## [Problem description]
Would you please print the data a second time, exactly as it stands?

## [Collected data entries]

============

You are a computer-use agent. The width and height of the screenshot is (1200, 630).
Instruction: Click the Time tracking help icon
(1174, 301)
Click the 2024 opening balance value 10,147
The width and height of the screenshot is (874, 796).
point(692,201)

============

## [Solved problem]
You are a computer-use agent. The width and height of the screenshot is (1200, 630).
Instruction: Click the Time tracking help icon
(1174, 301)
Click the 2024 opening balance value 10,147
The width and height of the screenshot is (874, 796).
point(692,201)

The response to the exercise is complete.